[TASK OBJECTIVE]
List each line from the rows below that contains the string "height". Treat uppercase and lowercase letters as different.

::: DATA SECTION

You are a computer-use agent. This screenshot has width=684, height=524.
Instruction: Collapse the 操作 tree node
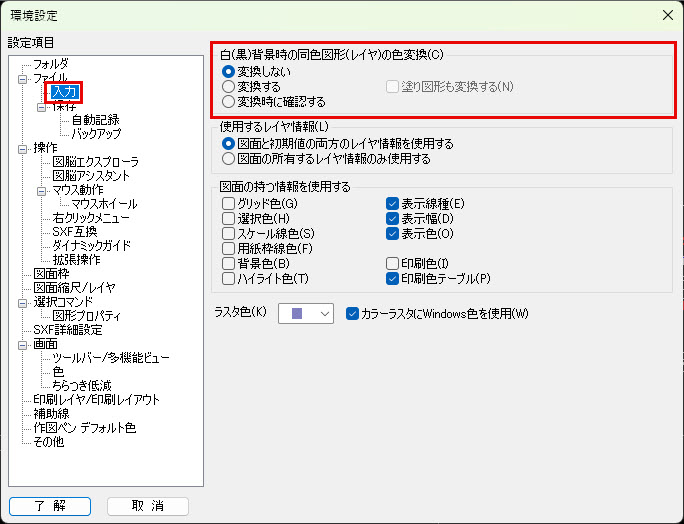[22, 148]
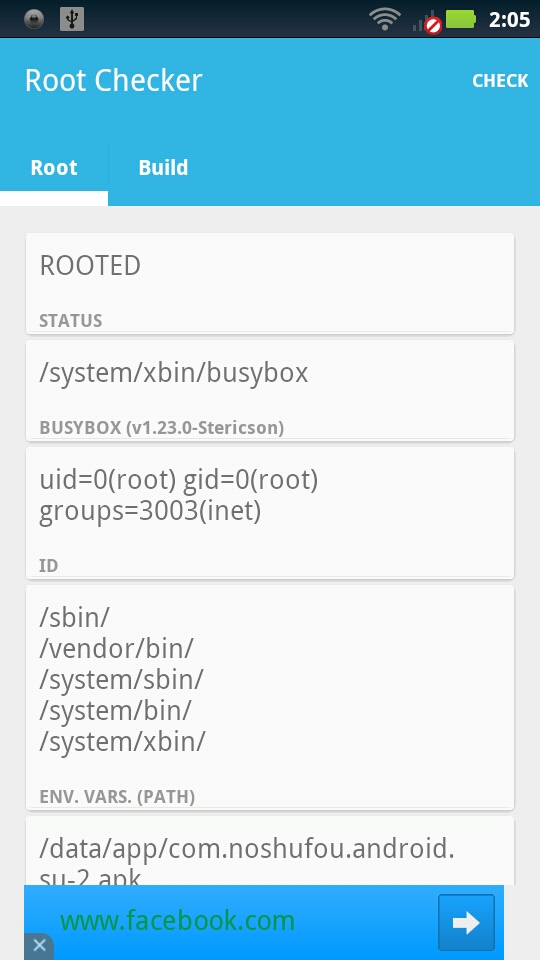540x960 pixels.
Task: Tap the uid=0(root) ID card
Action: [270, 513]
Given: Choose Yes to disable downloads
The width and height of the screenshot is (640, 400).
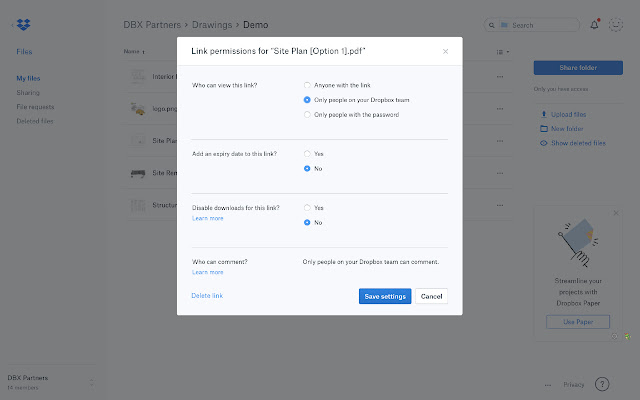Looking at the screenshot, I should coord(308,207).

::::::

[RESULT OF THE TASK]
You are a computer-use agent. This screenshot has width=684, height=524.
The width and height of the screenshot is (640, 400).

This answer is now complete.